Monthly Archives: October 2005

Inspiration to depression at the speed of google

This weekend while driving around the neighborhood my wife and I along with good friends Joani and Bill were taking notice of the ever increasing use of the blowup lawn decorations. It used to only be a Christmas thing, but these days its every fucking occasion you can think of. I was driving the other day and I swear I saw one commemorating someones sewer line backing up. It was a big grey pipe with these brown streaks floating above it.

Bill and I got to talking about what we haven’t seen and what would be interesting to see. What about a blow-up manger scene with a blow-up baby jesus and all? I’d never seen one and neither had Bill. Excellent! We agreed we would soon make millions.

The thought of sacrilege had crossed our minds and we reasoned that if you could mold baby jesus out of plastic resin, then surely you could make him out of lightweight nylon and blow air up his keester.

So I get to work this morning and Bill sends me a link he found on google.

blowupjesus.jpg

bastards.

I have one idea left.

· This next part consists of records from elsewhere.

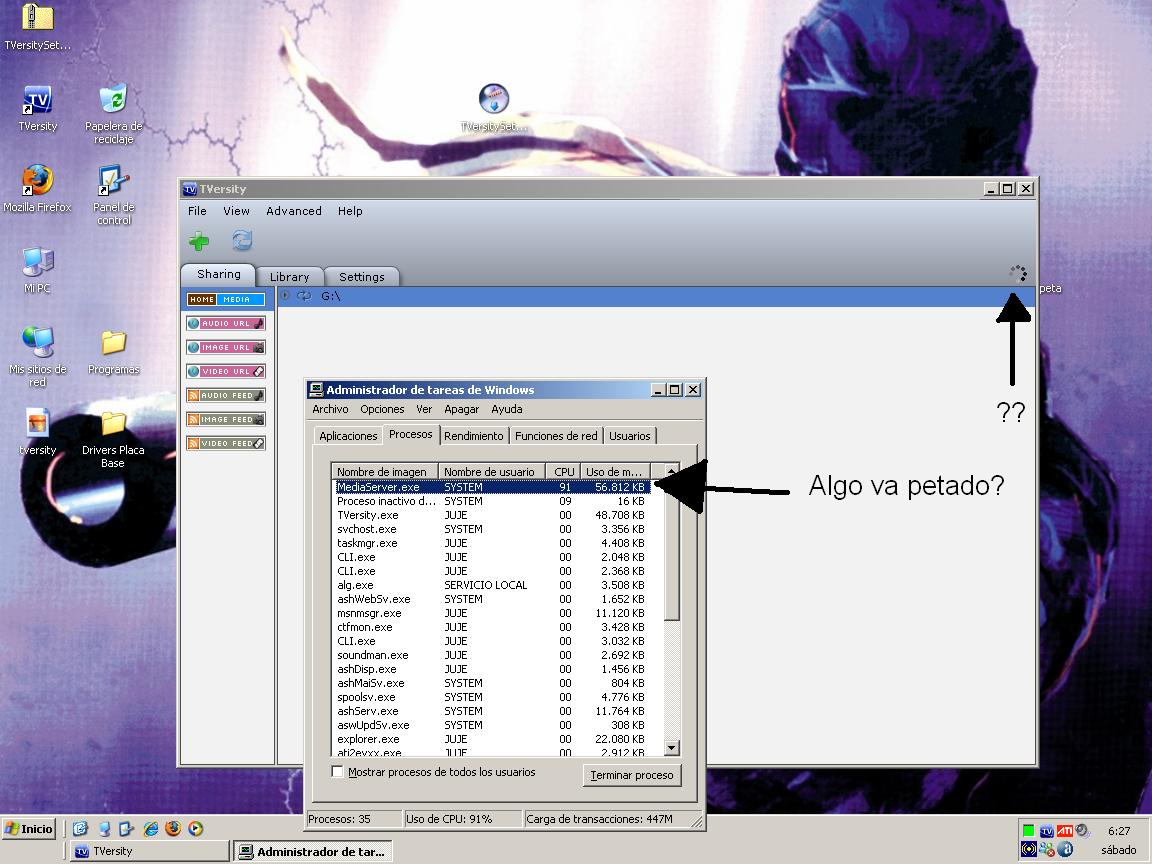Click the green plus add-media icon
This screenshot has height=864, width=1152.
coord(199,241)
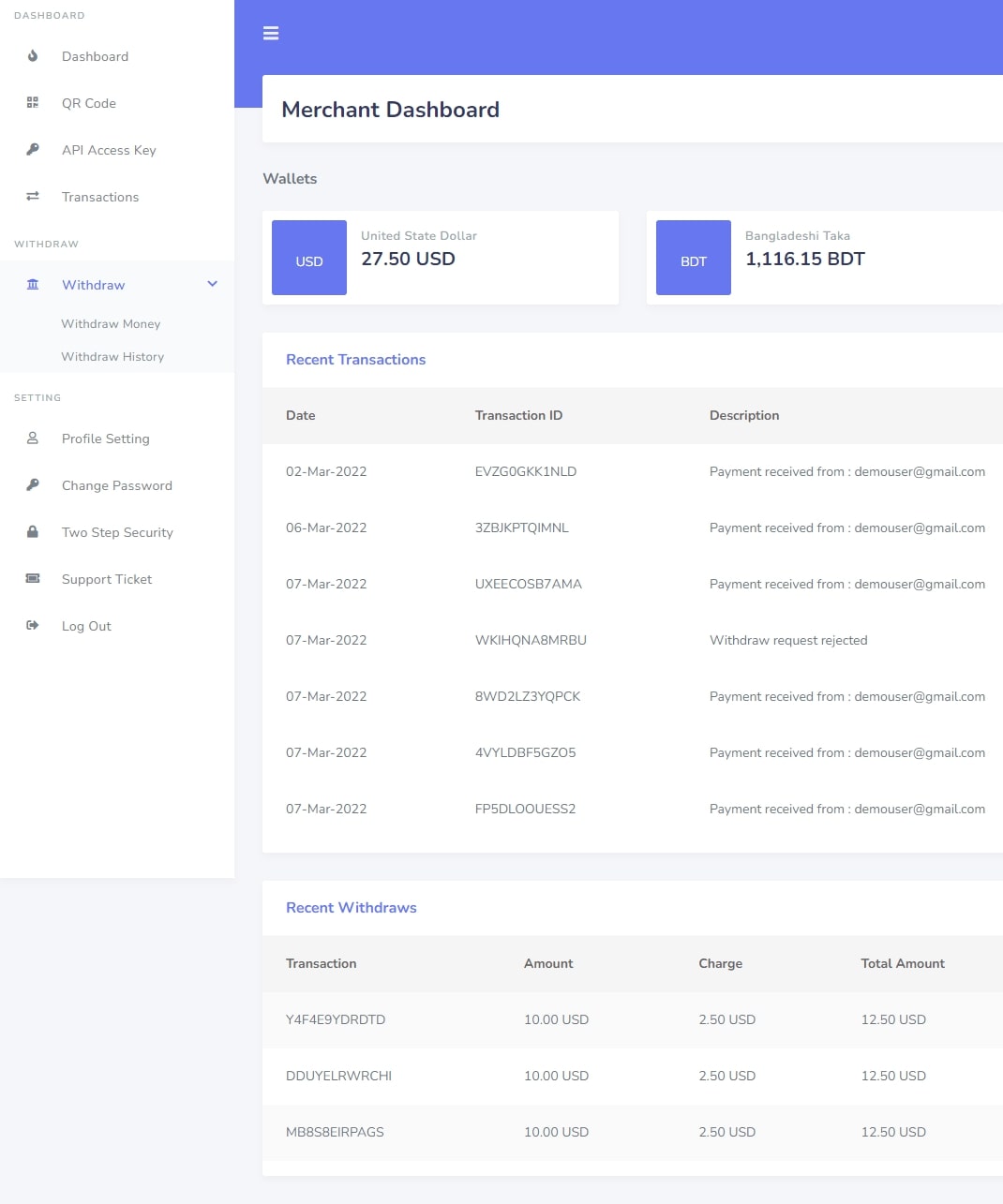Click the Two Step Security lock icon
Screen dimensions: 1003x1204
pos(32,532)
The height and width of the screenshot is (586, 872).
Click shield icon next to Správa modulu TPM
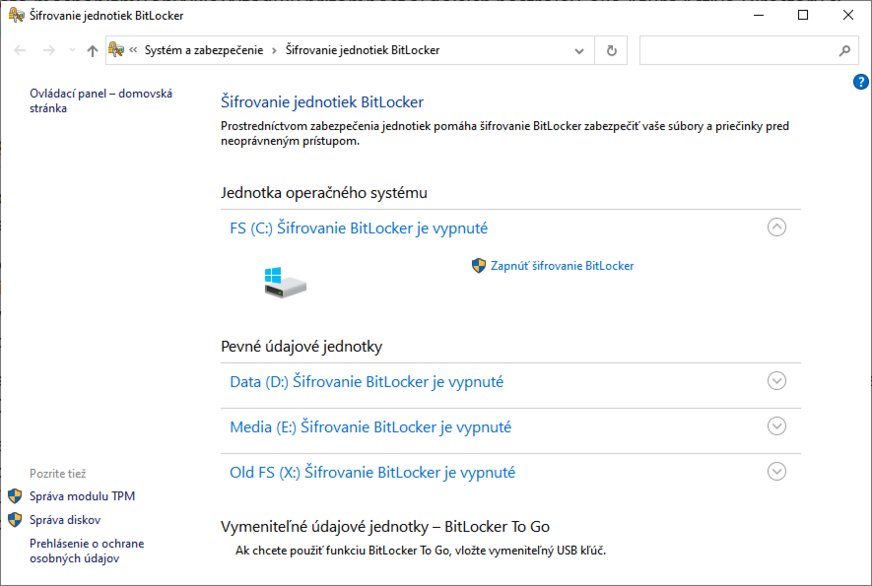(x=14, y=496)
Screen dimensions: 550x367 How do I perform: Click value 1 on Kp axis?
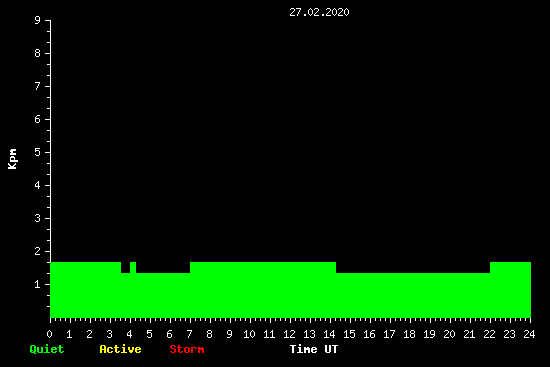(x=38, y=284)
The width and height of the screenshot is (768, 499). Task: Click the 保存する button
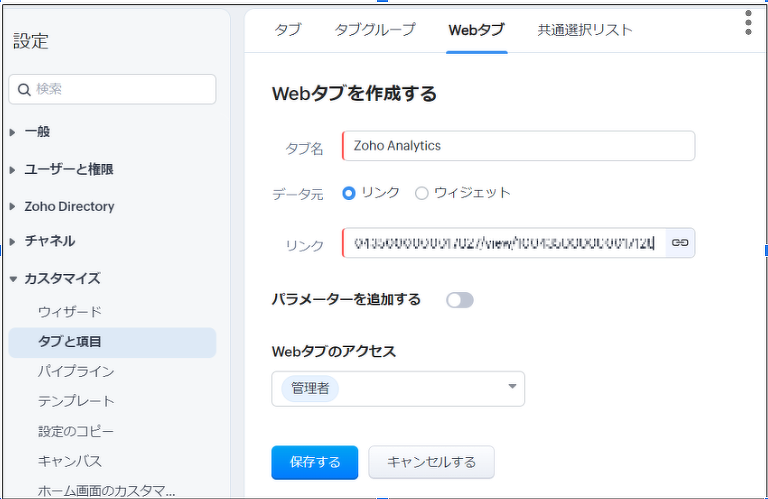(x=315, y=462)
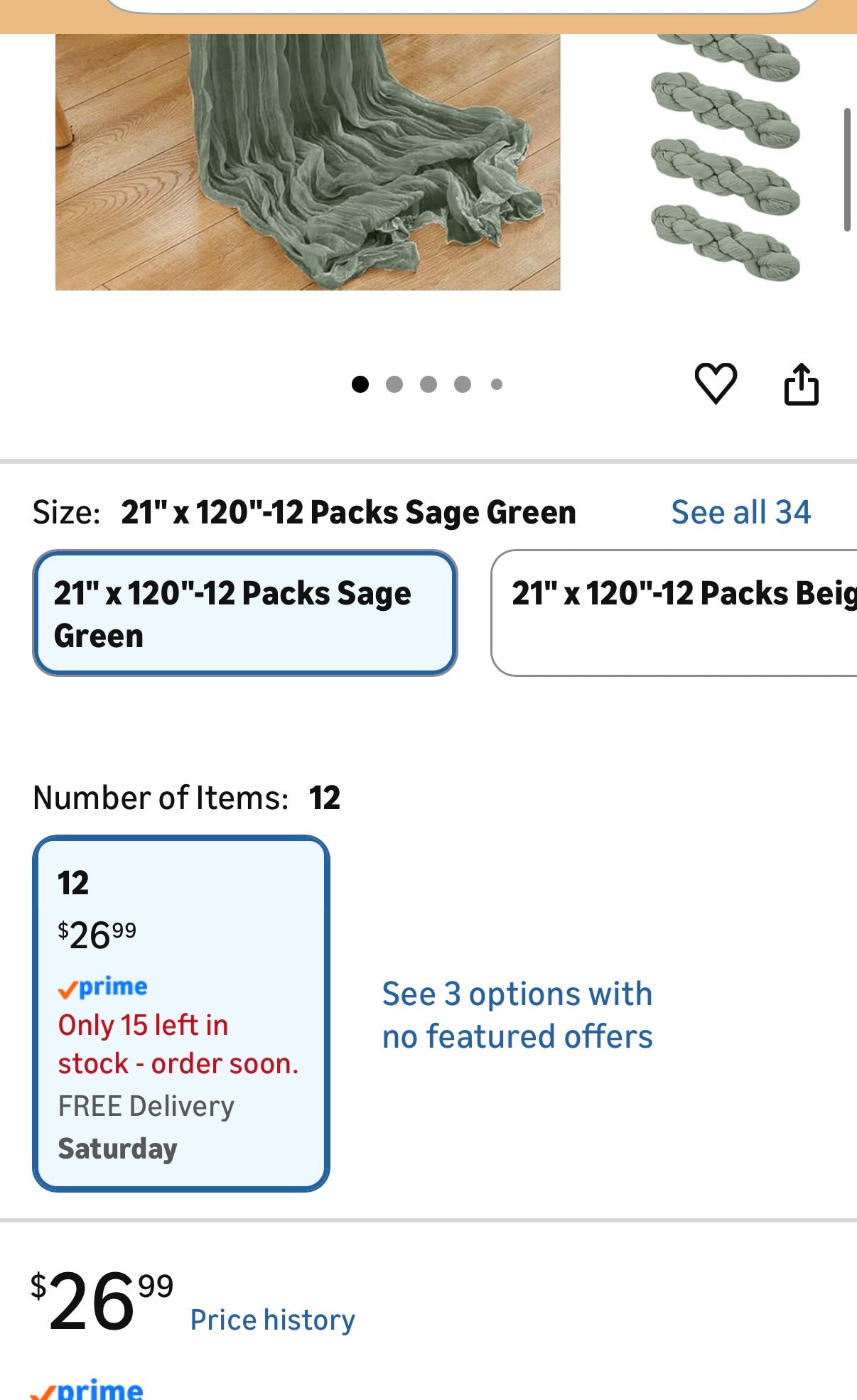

Its a decoration of the variety that is motorized in a loop of motions. Picture it in your head – a big fat santa in a red suit that slowly drops his drawers and craps on an open bible while a robotic voice says ‘Hey kids! Christmas is about the gifts! HO HO HO!’

blogging or whatever this is

i like to express my thoughts and feelings, to share jokes and photos with friends and family.

so i started this journal online.

i like the idea of writing in it and cataloging daily events and thoughts, but at the same time i feel stuck when it comes to posting new events here.

like just now i almost deleted this post before i was finished with it.

i think i have a problem with mentally being unable to overcome obstacles that either don’t really exist or are so small they shouldn’t matter.

whats up with that?

i’m pretty sure there is medication out there to fix this but i don’t believe medication is the best way to solve some problems…unless you are self medicating which i unconditionally support.

my desk

my desk is a fucking shithole. i look at it and i get disgusted with the amount of mess that has occumulated on it. there are things on here that obviously shold not be sitting around still.

2 used plastic spoons
1 used metal spoon
an old use paper napkin
a dirty empty glass empty halls wrappers
bottle caps
old drawings of no use any more
1 new nickel
misc. laminate samples
old used post-its
dried out marker pens without caps
caps that don’t match the marker pens
a 5 slot brochure holder from the bank next door
environmental reports from projects long completed
pantone books for colormatching (i’m colorblind)
an espresso cup from a closed restaraunt
4 staplers – 3 empty
various sized alagator clips
a razor knife from grizzly chewing tobacco
a ceramic owl mug (duh)
a photo of a ceramic owl mug (?)
a box of zip disks

I want to have a clean desk.

I would rather write about how dirty my desk is than clean it.